*Assigned task*. Copy out the forum thread about FreeBSD display support on an A9-9420 laptop, word for word and in full.
[[ Passage provided open ]]
Even its not Sea Islands is Volcanic Islands but no way an earlier model than S.I.
The specs on HP say that the laptop has an A9-9420, (2017), just imagine I spent a month with older (Kaveri) APUs with R5 (and even R3) and I managed to have a proper display ,only by installing 12-Current or TrueOS (the unstable version based on 12-Current).


----------



## jaymax (Mar 23, 2018)

Now that you have mentioned TrueOS, is it possible that the use of an emulator can be an effective 'work around'. If feasible would you recommend a few.

Thanks!


----------



## xchris (Mar 24, 2018)

jaymax said:


> Now that you have mentioned TrueOS, is it possible that the use of an emulator can be an effective 'work around'. If feasible would you recommend a few.
> 
> Thanks!



if you mean visualization under eg win10, then try virtualbox , I bet it will work fine with your specs (the A9-9420 supports virtualization), anyway it will be temporary, as the 11.2-release (drm-next-kmod) should be ready around mid summer, so you won't have to wait for 12-release (next year)


----------



## jaymax (Mar 24, 2018)

Nope! I was thinking of the FreeBSD 11.1-RELEASE workaround but I do see the hardware limitation. I;ll just have to sweat it out.

Thanks again!


----------
[[ Passage provided closed ]]
[[ Source material open ]]
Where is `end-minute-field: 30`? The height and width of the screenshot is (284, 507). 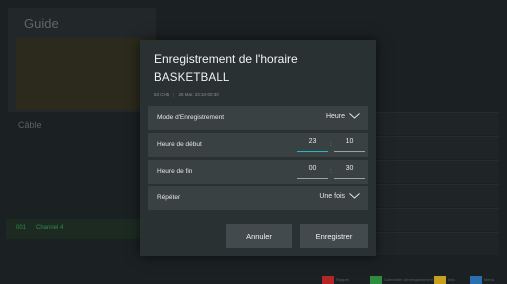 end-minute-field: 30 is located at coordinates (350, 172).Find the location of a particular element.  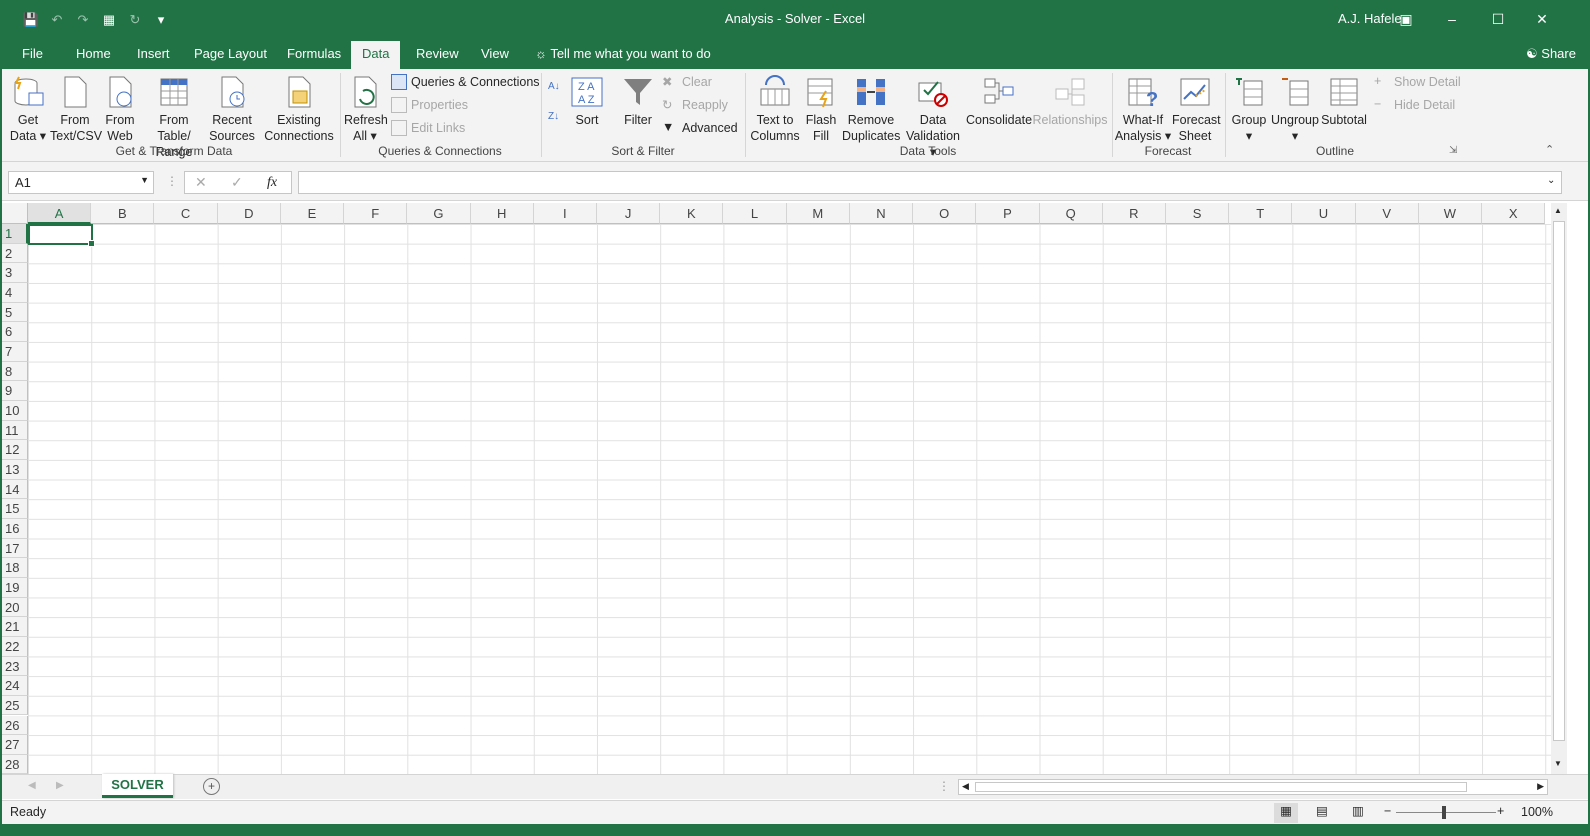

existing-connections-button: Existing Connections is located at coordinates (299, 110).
[[ Source material closed ]]
*Written response*.
Even its not Sea Islands is Volcanic Islands but no way an earlier model than S.I.
The specs on HP say that the laptop has an A9-9420, (2017), just imagine I spent a month with older (Kaveri) APUs with R5 (and even R3) and I managed to have a proper display ,only by installing 12-Current or TrueOS (the unstable version based on 12-Current).


----------



## jaymax (Mar 23, 2018)

Now that you have mentioned TrueOS, is it possible that the use of an emulator can be an effective 'work around'. If feasible would you recommend a few.

Thanks!


----------



## xchris (Mar 24, 2018)

jaymax said:


> Now that you have mentioned TrueOS, is it possible that the use of an emulator can be an effective 'work around'. If feasible would you recommend a few.
> 
> Thanks!



if you mean visualization under eg win10, then try virtualbox , I bet it will work fine with your specs (the A9-9420 supports virtualization), anyway it will be temporary, as the 11.2-release (drm-next-kmod) should be ready around mid summer, so you won't have to wait for 12-release (next year)


----------



## jaymax (Mar 24, 2018)

Nope! I was thinking of the FreeBSD 11.1-RELEASE workaround but I do see the hardware limitation. I;ll just have to sweat it out.

Thanks again!


----------